> _RECORD EXTRACTS_:

━━━━━━━━━━━━━━━━━━━━━━━━━━━━━━

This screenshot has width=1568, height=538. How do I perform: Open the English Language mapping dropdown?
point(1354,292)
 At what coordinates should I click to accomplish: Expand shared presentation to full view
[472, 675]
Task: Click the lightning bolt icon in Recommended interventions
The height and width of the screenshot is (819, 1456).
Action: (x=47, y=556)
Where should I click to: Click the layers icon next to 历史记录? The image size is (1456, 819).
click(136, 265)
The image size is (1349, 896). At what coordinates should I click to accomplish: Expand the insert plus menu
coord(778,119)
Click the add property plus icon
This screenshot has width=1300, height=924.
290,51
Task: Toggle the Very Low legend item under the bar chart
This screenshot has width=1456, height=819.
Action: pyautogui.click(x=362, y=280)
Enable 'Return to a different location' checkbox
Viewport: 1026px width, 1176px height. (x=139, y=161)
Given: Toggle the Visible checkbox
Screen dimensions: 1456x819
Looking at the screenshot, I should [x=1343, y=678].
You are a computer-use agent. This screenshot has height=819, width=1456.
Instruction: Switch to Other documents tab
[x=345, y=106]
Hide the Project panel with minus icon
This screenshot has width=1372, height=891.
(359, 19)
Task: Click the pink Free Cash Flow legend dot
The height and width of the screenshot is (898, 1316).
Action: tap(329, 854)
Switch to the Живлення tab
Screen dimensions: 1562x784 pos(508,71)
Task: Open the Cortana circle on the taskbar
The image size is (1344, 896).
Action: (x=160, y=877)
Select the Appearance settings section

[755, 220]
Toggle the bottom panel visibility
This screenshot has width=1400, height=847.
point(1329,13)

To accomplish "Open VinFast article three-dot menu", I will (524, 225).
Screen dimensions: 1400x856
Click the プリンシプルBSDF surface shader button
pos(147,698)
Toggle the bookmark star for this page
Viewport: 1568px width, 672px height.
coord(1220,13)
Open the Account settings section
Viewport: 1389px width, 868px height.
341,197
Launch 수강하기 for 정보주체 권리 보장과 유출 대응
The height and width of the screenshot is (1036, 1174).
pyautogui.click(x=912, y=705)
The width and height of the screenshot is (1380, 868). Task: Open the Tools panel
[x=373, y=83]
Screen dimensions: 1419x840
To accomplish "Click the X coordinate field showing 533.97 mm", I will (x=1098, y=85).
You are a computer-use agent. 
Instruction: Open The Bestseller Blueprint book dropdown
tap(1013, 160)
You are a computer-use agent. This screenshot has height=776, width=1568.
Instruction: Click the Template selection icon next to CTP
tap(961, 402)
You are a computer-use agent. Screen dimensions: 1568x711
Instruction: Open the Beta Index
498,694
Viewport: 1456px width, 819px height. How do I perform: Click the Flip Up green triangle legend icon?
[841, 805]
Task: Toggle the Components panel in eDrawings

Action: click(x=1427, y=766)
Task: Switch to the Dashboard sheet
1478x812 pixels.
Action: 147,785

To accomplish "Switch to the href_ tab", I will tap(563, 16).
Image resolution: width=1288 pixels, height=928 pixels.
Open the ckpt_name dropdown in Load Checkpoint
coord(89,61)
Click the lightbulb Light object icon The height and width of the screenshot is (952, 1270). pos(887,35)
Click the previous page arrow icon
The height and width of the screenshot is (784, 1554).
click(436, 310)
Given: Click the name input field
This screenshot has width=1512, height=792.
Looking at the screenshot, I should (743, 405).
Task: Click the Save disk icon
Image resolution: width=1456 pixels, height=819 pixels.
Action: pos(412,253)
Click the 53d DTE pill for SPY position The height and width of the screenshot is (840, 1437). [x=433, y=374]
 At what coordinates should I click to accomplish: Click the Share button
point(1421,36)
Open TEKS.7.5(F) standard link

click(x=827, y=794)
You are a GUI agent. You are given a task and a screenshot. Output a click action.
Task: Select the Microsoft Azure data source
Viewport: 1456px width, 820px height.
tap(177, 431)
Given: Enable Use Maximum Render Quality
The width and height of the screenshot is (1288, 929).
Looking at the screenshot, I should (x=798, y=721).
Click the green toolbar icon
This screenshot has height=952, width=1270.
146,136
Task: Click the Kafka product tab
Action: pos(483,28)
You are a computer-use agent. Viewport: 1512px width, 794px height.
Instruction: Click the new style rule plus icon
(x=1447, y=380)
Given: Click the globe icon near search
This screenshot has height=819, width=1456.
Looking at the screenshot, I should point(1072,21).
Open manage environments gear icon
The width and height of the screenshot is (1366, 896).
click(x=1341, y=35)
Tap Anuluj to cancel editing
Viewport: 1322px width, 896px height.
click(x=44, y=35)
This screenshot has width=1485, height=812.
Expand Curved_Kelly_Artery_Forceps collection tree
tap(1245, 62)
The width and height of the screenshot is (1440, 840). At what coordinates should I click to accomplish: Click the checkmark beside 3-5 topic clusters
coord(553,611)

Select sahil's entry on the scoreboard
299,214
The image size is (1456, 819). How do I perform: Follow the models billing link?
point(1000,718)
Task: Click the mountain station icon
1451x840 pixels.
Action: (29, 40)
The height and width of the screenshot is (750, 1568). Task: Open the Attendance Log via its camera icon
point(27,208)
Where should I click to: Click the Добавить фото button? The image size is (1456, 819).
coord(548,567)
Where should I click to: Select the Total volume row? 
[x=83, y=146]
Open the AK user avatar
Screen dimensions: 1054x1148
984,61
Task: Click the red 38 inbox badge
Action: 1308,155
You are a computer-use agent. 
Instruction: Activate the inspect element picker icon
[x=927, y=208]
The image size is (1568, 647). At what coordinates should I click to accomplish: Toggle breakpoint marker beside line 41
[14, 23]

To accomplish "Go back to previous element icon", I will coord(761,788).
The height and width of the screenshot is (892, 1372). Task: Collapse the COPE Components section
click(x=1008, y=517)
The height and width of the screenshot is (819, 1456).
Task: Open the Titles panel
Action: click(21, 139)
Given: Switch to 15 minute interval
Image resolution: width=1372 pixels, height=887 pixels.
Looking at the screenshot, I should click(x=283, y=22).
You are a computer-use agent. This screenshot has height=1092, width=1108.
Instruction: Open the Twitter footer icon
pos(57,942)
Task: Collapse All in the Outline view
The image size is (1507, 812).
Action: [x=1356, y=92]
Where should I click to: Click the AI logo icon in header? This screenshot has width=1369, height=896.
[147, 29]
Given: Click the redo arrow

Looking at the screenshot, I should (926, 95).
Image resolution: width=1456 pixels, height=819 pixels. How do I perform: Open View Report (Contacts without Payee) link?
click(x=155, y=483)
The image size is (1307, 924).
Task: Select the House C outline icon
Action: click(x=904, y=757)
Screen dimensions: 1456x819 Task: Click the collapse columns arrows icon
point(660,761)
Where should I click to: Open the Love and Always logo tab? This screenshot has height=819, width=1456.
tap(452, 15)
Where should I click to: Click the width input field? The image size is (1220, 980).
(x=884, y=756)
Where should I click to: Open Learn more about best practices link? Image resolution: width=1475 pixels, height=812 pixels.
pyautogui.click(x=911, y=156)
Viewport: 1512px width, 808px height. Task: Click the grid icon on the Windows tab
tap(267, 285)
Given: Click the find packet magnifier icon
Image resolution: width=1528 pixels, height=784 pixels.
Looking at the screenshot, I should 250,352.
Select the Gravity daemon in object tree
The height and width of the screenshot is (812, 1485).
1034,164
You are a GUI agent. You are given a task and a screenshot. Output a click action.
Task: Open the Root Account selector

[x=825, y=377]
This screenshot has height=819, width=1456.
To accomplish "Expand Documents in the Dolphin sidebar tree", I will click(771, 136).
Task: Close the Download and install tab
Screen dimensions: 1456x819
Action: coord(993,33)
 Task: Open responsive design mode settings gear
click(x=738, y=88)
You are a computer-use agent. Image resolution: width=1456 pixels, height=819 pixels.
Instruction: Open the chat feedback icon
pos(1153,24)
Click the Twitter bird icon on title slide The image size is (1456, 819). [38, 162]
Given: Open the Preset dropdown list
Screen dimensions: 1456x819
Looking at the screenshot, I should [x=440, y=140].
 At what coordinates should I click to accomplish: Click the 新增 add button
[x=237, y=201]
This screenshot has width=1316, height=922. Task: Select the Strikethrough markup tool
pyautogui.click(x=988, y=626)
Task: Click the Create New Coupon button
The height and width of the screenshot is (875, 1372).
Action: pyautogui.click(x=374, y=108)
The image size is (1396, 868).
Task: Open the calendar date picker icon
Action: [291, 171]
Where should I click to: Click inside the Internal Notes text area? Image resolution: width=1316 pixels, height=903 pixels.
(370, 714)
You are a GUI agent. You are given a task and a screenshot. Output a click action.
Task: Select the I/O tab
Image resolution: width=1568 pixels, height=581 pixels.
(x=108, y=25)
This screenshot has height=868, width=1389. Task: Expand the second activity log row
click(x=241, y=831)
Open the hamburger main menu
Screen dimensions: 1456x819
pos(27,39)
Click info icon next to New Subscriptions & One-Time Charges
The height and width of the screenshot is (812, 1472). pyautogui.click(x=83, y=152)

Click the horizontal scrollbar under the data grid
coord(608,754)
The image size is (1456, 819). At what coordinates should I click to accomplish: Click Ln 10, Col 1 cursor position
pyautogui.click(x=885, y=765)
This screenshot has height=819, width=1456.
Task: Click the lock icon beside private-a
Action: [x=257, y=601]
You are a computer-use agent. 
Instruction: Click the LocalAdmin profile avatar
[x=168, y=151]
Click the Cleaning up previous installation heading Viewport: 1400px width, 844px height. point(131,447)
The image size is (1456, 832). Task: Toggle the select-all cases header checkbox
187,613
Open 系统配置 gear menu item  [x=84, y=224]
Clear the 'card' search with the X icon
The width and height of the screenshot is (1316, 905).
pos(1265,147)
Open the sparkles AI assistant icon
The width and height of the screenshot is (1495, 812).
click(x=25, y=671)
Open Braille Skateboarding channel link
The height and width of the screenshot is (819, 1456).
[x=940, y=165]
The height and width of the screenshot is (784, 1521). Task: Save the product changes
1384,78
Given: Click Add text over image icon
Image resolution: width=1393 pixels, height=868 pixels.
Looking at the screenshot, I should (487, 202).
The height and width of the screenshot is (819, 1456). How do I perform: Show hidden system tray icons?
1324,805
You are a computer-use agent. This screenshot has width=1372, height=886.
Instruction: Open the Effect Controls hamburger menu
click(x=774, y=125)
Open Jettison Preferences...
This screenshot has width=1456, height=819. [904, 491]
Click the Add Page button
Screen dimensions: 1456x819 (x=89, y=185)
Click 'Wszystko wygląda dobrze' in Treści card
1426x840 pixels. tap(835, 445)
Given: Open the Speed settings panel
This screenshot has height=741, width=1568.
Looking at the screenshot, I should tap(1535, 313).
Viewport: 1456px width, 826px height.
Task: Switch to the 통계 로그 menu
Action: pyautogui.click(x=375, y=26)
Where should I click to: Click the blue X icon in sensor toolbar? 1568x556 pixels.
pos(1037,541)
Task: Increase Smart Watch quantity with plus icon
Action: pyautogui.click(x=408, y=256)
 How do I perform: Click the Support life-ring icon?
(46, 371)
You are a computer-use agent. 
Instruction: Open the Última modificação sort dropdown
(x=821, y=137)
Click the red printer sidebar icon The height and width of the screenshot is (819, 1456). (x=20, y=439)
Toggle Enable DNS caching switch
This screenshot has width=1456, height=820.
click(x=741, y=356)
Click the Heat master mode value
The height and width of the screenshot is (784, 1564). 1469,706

━━━━━━━━━━━━━━━━━━━━━━━━━━━━━━

> _WHAT YOU ARE ASKED TO DO_: Check each line above for the string "previous" and return those that contain it.

> _RESPONSE BOX_:
Click the previous page arrow icon
To accomplish "Go back to previous element icon", I will coord(761,788).
Click the Cleaning up previous installation heading Viewport: 1400px width, 844px height. point(131,447)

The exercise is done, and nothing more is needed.